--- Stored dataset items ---
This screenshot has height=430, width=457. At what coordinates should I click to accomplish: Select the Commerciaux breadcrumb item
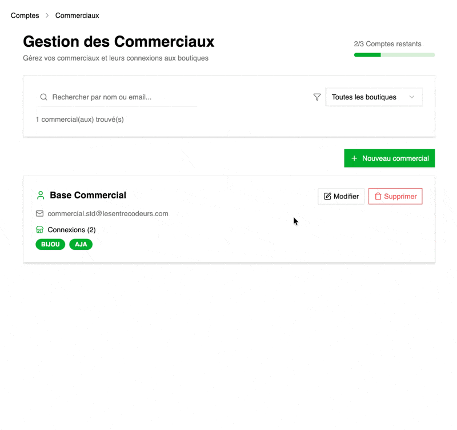(x=77, y=15)
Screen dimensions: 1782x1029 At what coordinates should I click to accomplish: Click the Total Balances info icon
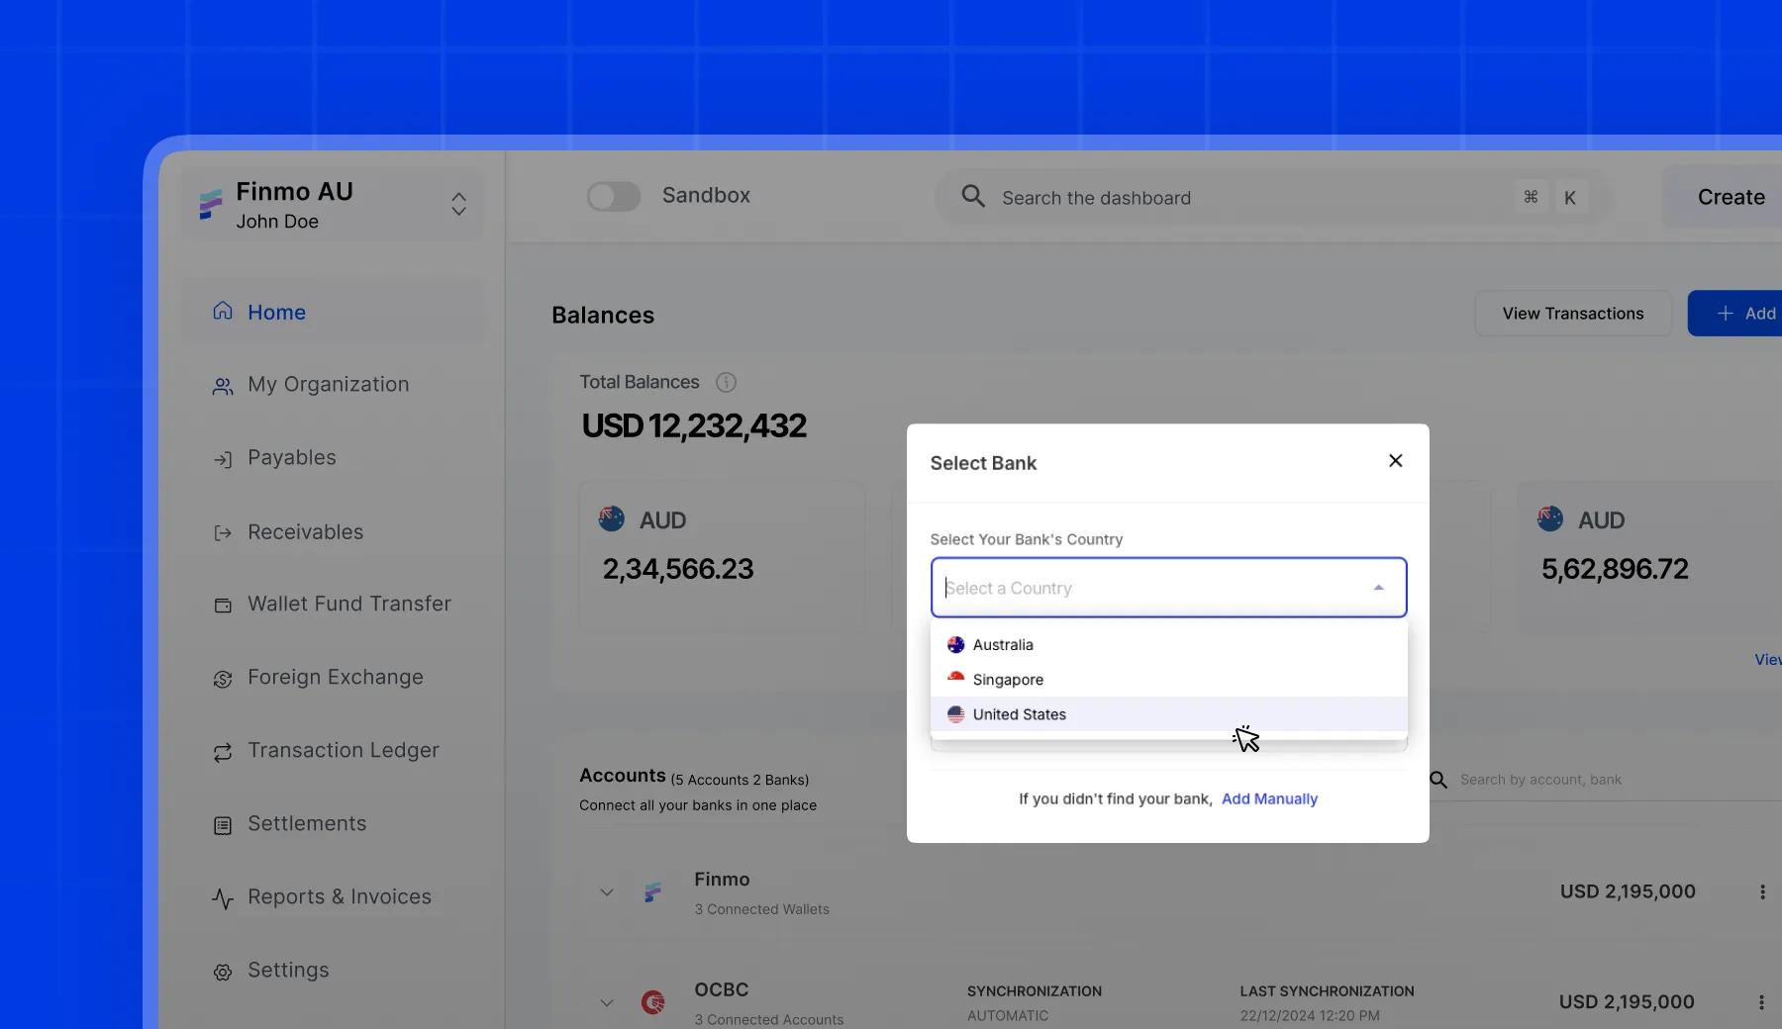coord(726,382)
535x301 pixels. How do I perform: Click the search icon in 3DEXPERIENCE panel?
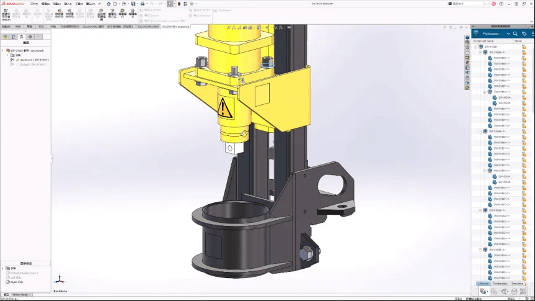(x=515, y=34)
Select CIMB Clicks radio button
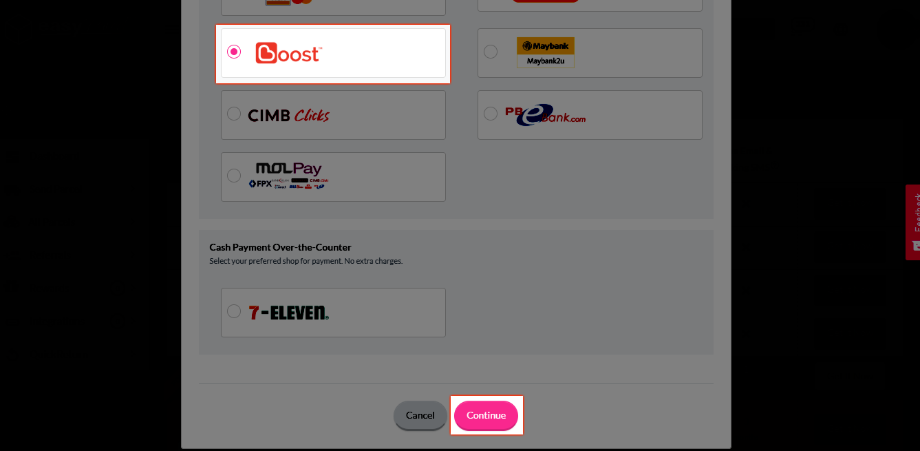Image resolution: width=920 pixels, height=451 pixels. coord(234,114)
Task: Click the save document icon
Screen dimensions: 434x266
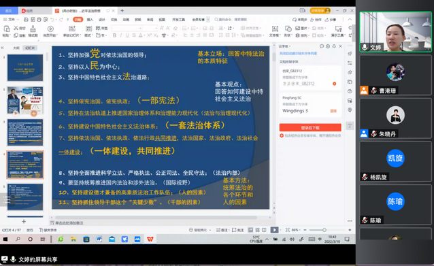Action: pos(26,19)

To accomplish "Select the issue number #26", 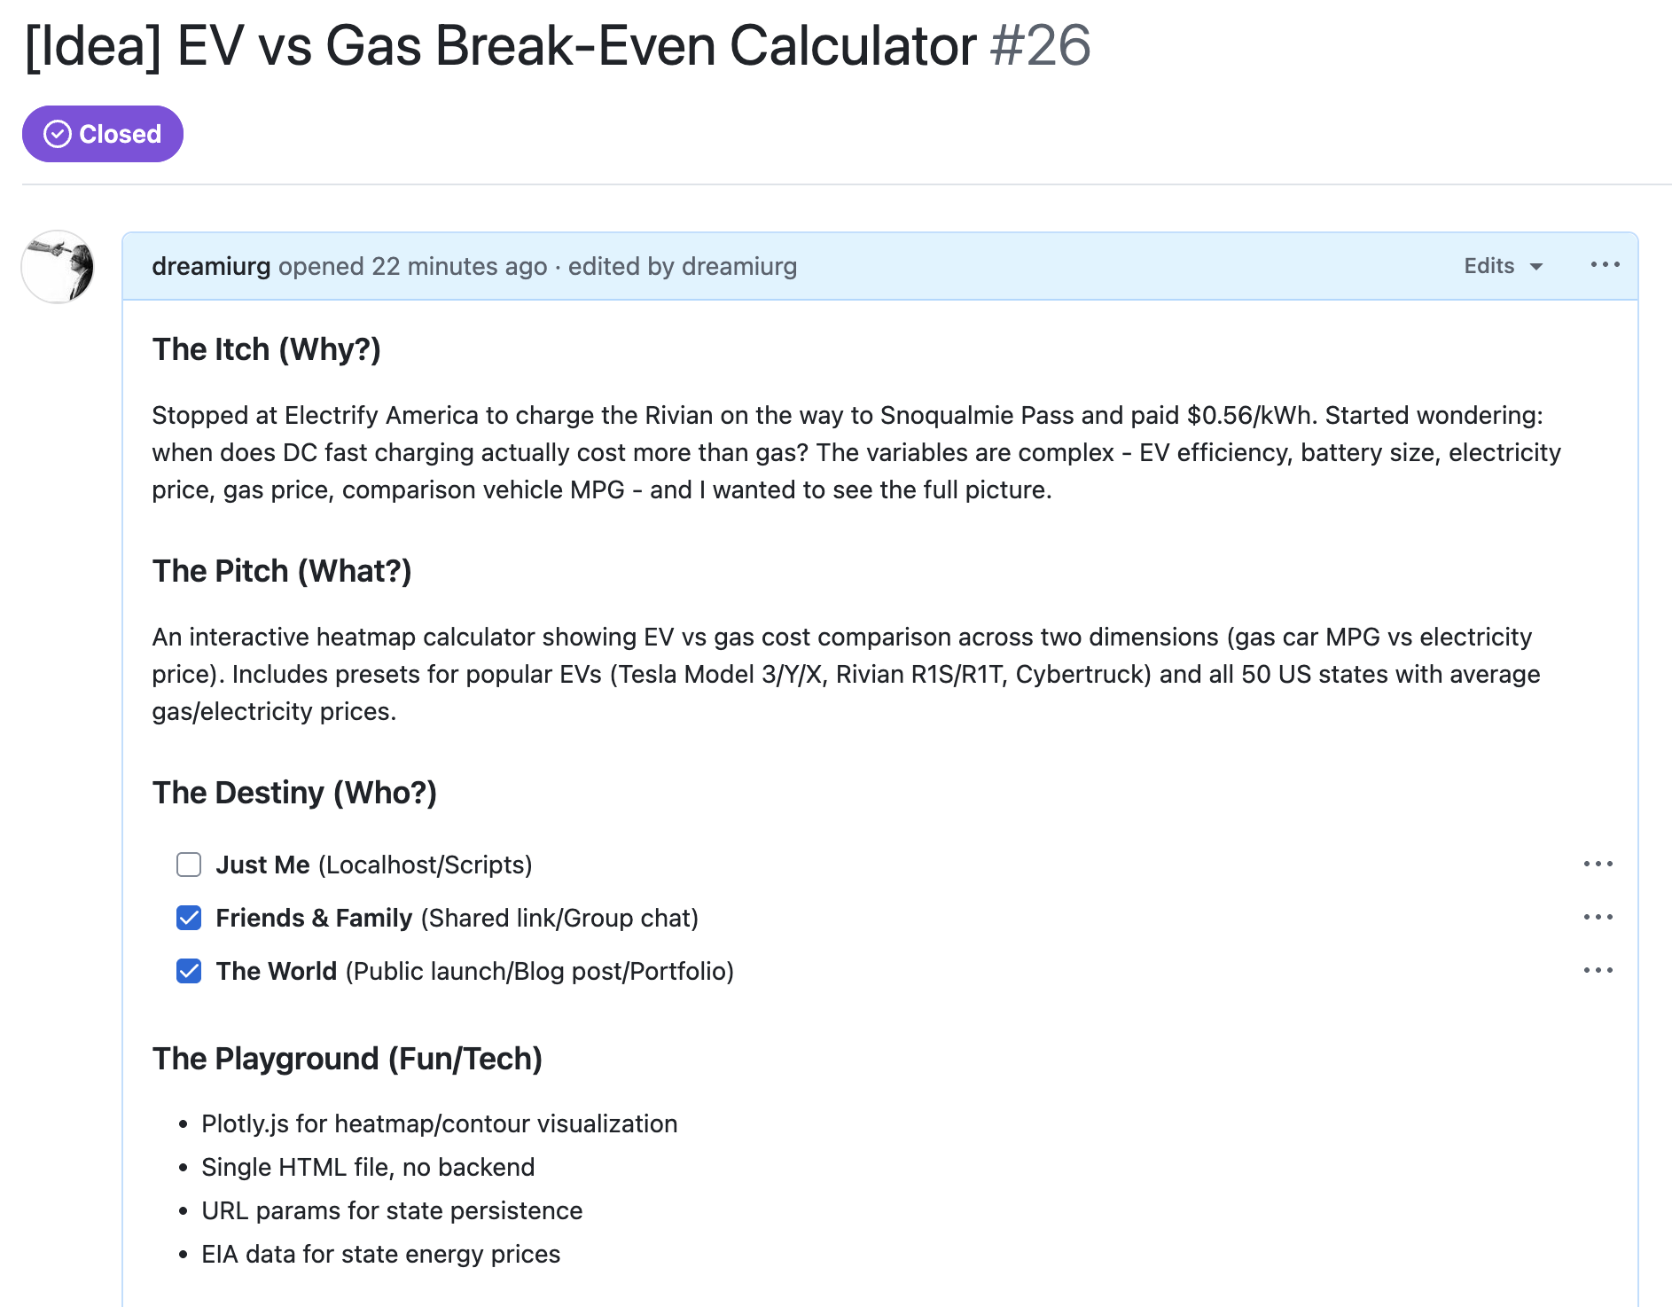I will (1040, 46).
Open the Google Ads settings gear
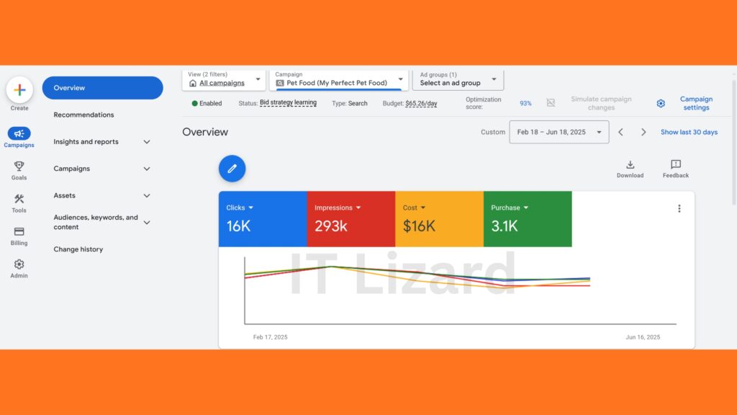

--- Problem description ---
Skip every picture and return the lines above from the top through the one that contains "Task: Click the save document icon".

--- Reply ---
This screenshot has height=430, width=457. At what coordinates should I click to accomplish: Select the Commerciaux breadcrumb item
(x=77, y=15)
Screen dimensions: 1782x1029 At what coordinates should I click to accomplish: Click the Total Balances info icon
coord(726,382)
535x301 pixels. How do I perform: Click the search icon in 3DEXPERIENCE panel?
(x=515, y=34)
Select CIMB Clicks radio button
Image resolution: width=920 pixels, height=451 pixels. coord(234,114)
Task: Click the save document icon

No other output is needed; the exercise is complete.